# Immigrant Visa



## rattiegyal (Jun 22, 2010)

I am in the process of getting an immigrant visa (sponsorship by sister). The NVC have just emailed me to say they are sending the case file to the US Embassy here in the UK. Could someone tell me how long it will be before I get an interview witht he Embassy? I also believe I need to have the medical done before the interview takes place.


----------



## Davis1 (Feb 20, 2009)

rattiegyal said:


> I am in the process of getting an immigrant visa (sponsorship by sister). The NVC have just emailed me to say they are sending the case file to the US Embassy here in the UK. Could someone tell me how long it will be before I get an interview witht he Embassy? I also believe I need to have the medical done before the interview takes place.


sponsorship by a sister takes about 10 years to get the visa
when did she file??


----------



## rattiegyal (Jun 22, 2010)

Davis1 said:


> sponsorship by a sister takes about 10 years to get the visa
> when did she file??

## Assigned task 1
In the immigrant visa thread, about how long does Davis1 say sponsorship by a sister takes to get the visa?
## Assigned task 2
Continue the immigrant visa thread from the point where it stops.
These rows are unrelated to the immigrant visa thread.

## Stored data
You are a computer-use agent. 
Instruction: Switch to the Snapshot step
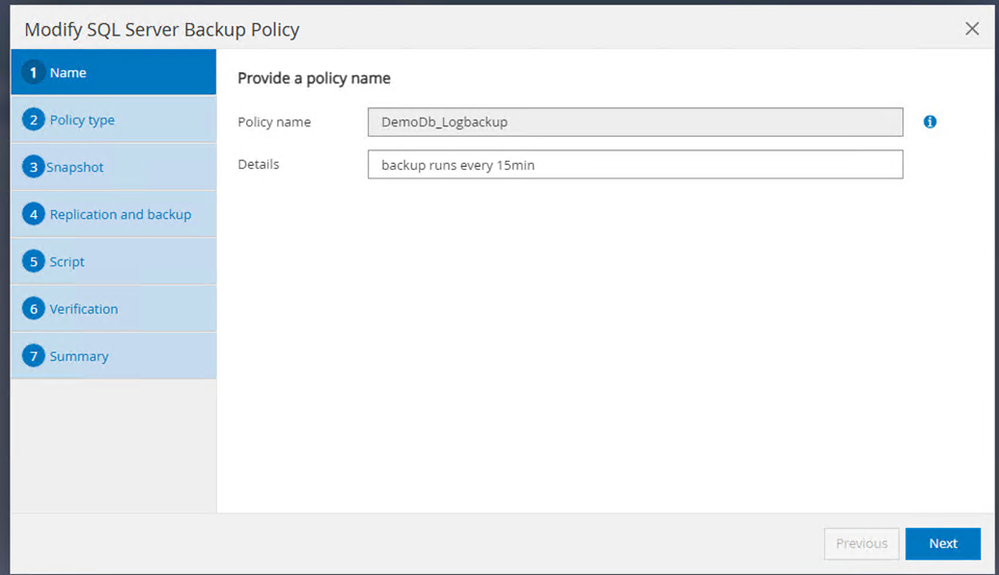75,167
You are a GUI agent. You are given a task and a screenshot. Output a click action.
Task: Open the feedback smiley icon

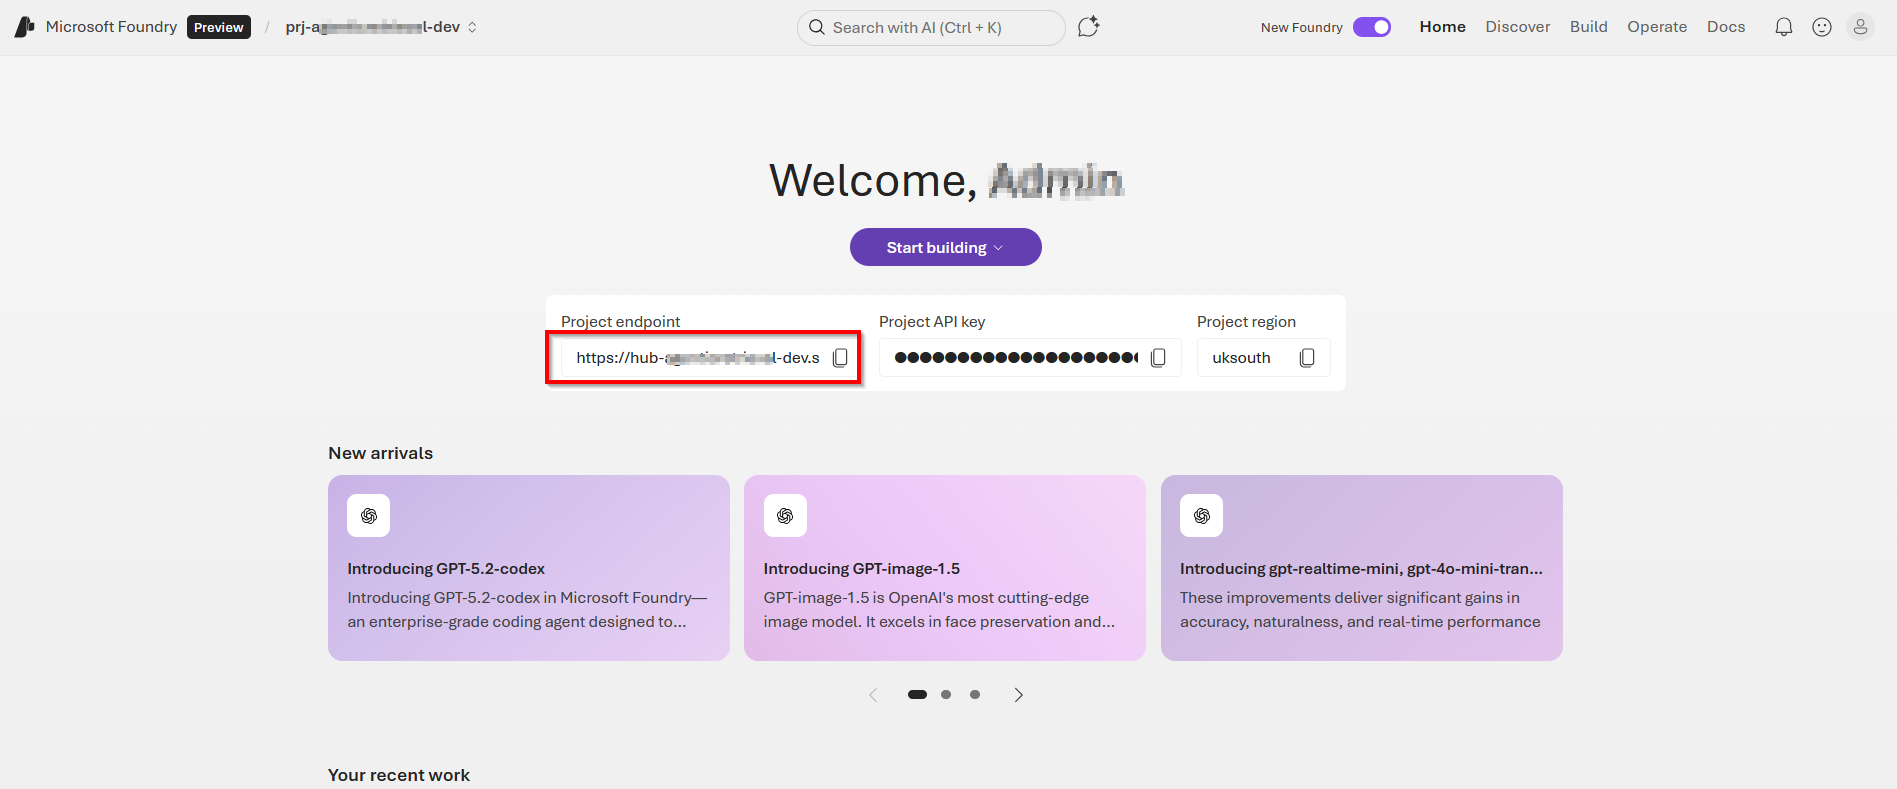click(1822, 27)
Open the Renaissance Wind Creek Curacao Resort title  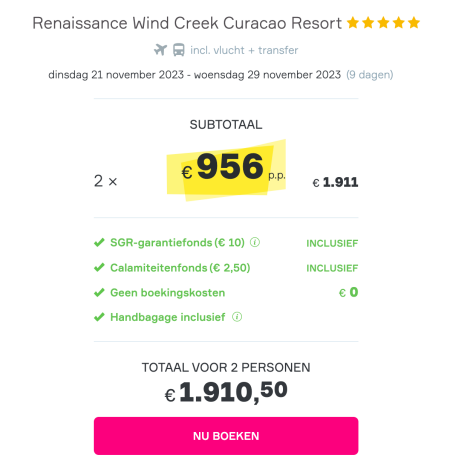187,23
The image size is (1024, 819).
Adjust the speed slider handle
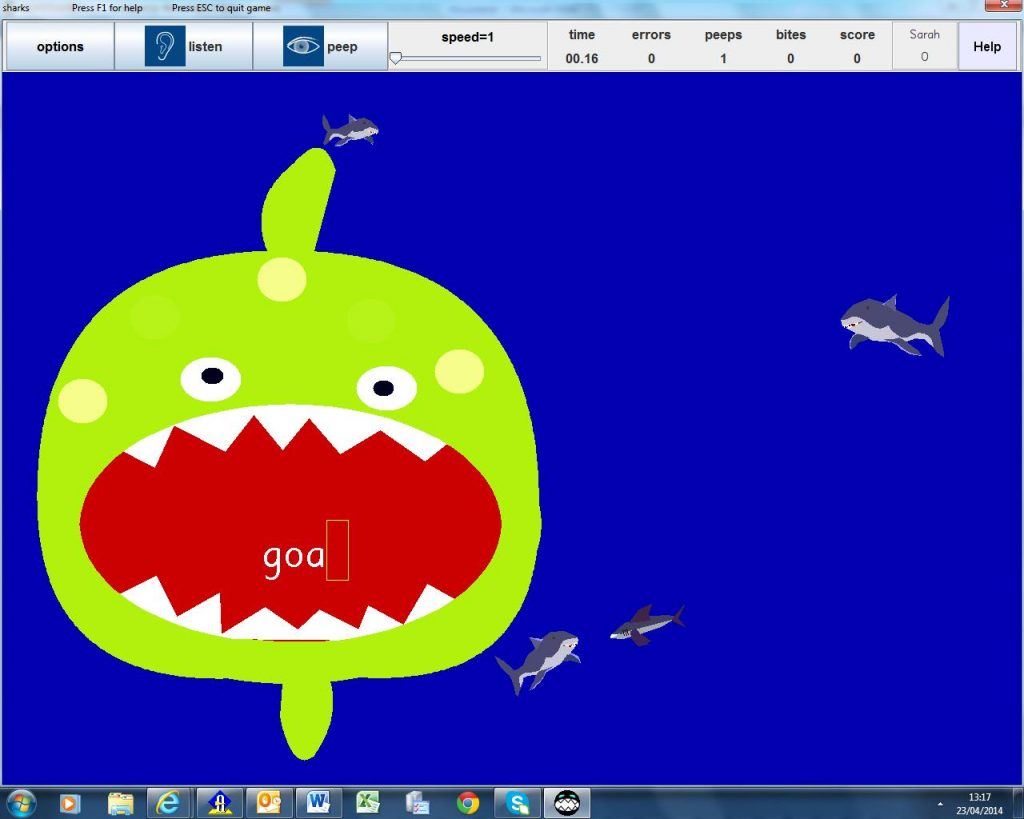tap(398, 58)
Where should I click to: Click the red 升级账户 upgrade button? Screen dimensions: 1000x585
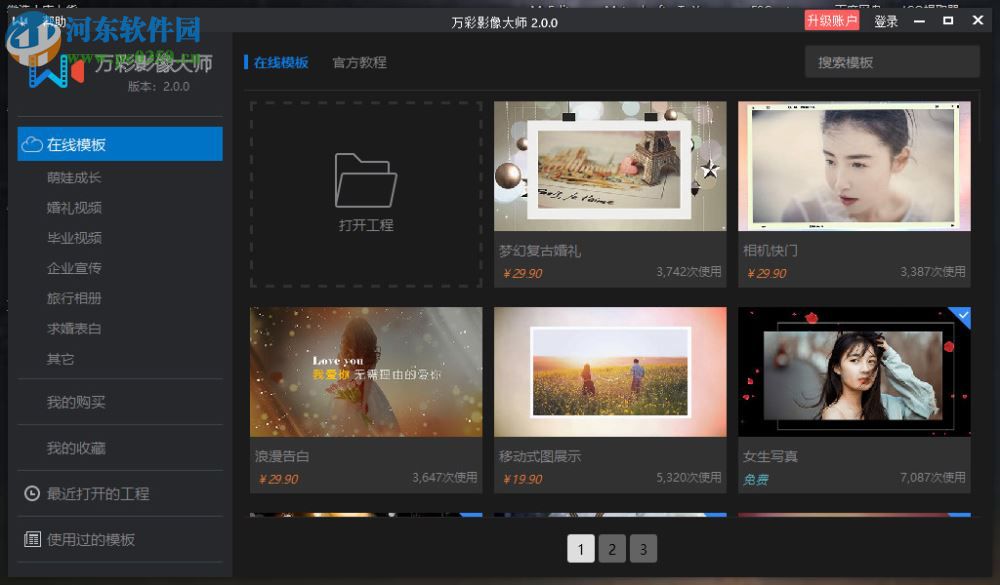click(831, 20)
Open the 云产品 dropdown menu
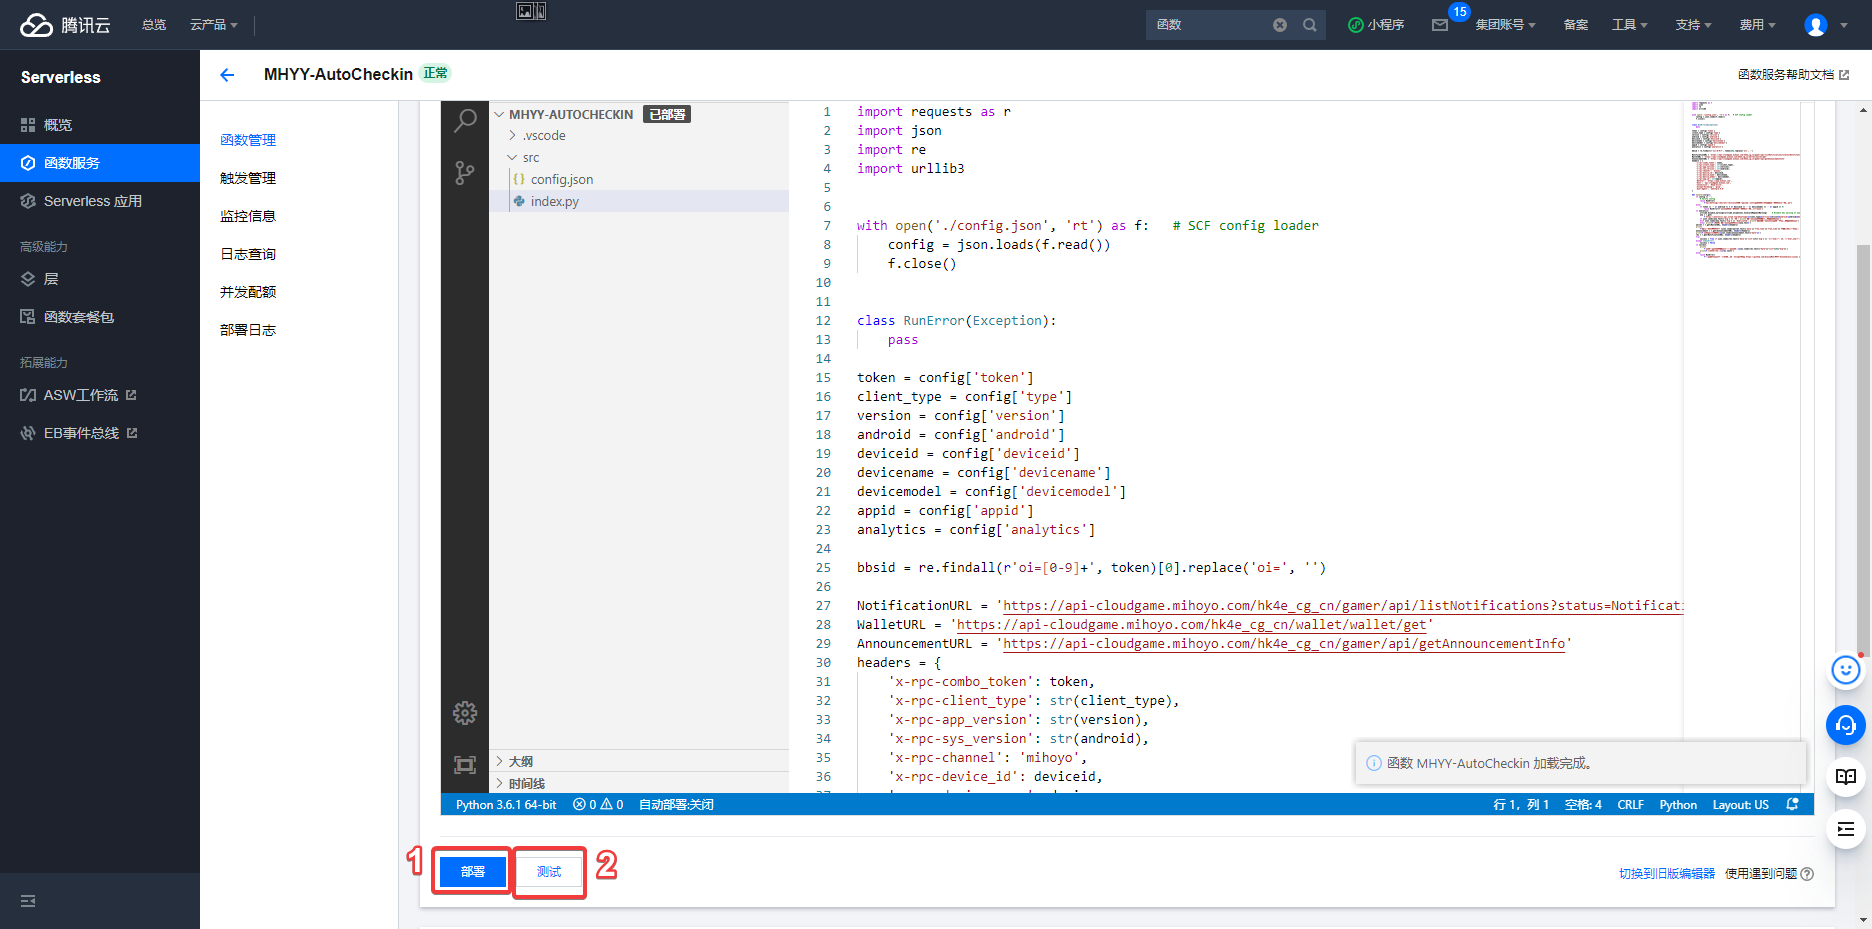Screen dimensions: 1872x929 click(x=213, y=25)
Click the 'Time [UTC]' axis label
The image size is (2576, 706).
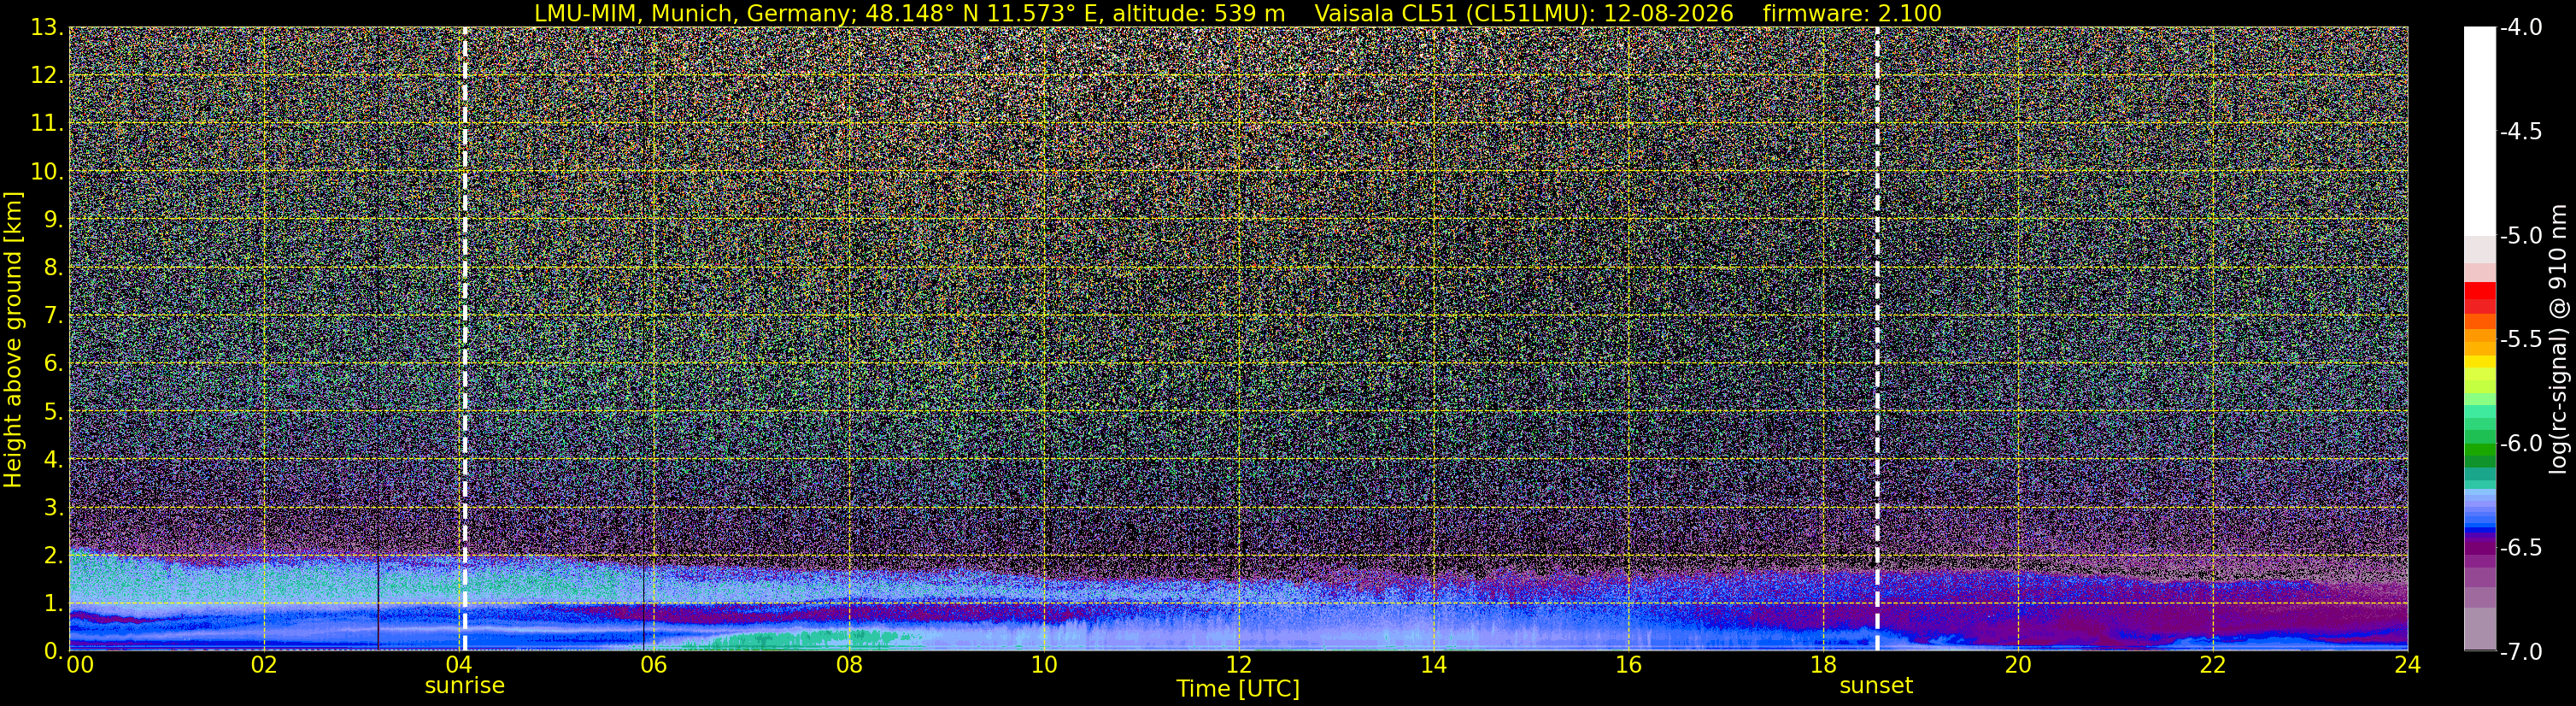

## Written response 1
About 10 years.

## Written response 2
Yes, she applied 10 years ago and at the beginning of this year I received the application form. This has been filled in, photos and all paperwork necessary, i.e. police reports etc. have been given. Hence the email from the NVC at the weekend saying that all paperwork needed is on the case file and this file is being sent to the US Embassy in London for them to contact me for an interview. I now need to know approx. how long it will take for the Embassy to contact me for an interview date so I can start working on getting the medical.


----------



## Davis1 (Feb 20, 2009)

rattiegyal said:


> Yes, she applied 10 years ago and at the beginning of this year I received the application form. This has been filled in, photos and all paperwork necessary, i.e. police reports etc. have been given. Hence the email from the NVC at the weekend saying that all paperwork needed is on the case file and this file is being sent to the US Embassy in London for them to contact me for an interview. I now need to know approx. how long it will take for the Embassy to contact me for an interview date so I can start working on getting the medical.


Anytime in the next 12 months ... more probably in the next 6 months 
but they move at just the one pace...when they eventually contact you ..you will get the instruction for the medical ..police report etc ..


----------



## Fatbrit (May 8, 2008)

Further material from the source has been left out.